**SET EXERCISE**
Please reproduce the stretch of the Nickle Lake text from "Reservoir in Saskatchewan, Canada" through "of the lake.".

**SELECTED PASSAGE**
Reservoir in Saskatchewan, Canada

Nickle Lake is a man-made reservoir in the Canadian province of Saskatchewan. It was created with the construction of a dam across the Souris River in the 1950s to supply water to the city of Weyburn. In the 1980s, the dam — named Albert Douglas Dam — was expanded increasing the size of the lake.

The two main inflows for Nickle Lake are the Souris River and Rinfret Brook, which enter the lake at the north end. The Souris River exits the south end at Albert Douglas Dam. On the eastern shore is Nickle Lake Regional Park, which is about 11 km south-east of Weyburn. There are no communities along the lake's shore and access is from Highway 39.

**EXCERPTED RECORDS**

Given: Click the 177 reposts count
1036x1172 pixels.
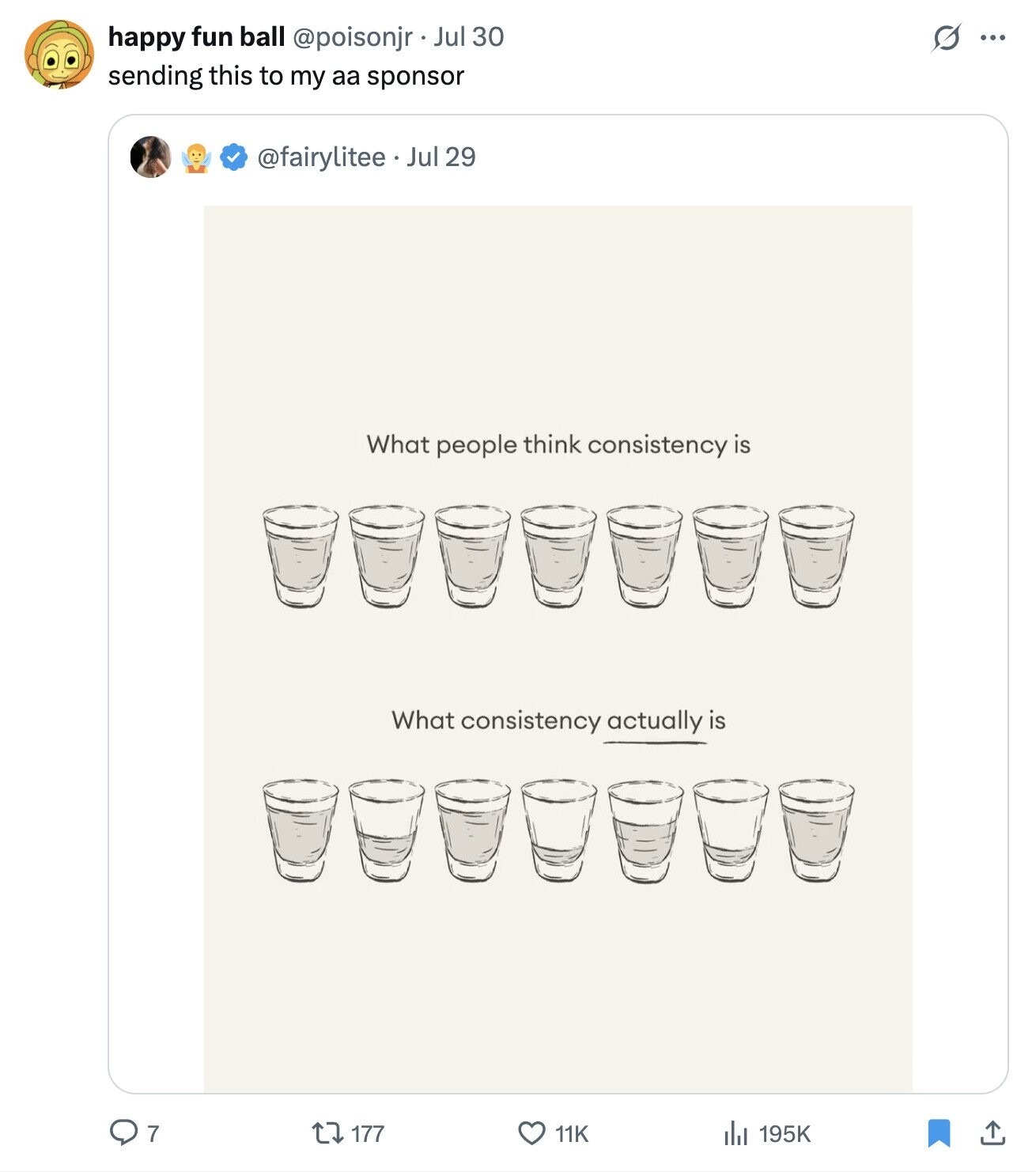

...

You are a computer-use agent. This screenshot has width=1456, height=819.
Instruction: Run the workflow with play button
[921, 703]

**SOLUTION TO THE EXERCISE**
Reservoir in Saskatchewan, Canada

Nickle Lake is a man-made reservoir in the Canadian province of Saskatchewan. It was created with the construction of a dam across the Souris River in the 1950s to supply water to the city of Weyburn. In the 1980s, the dam — named Albert Douglas Dam — was expanded increasing the size of the lake.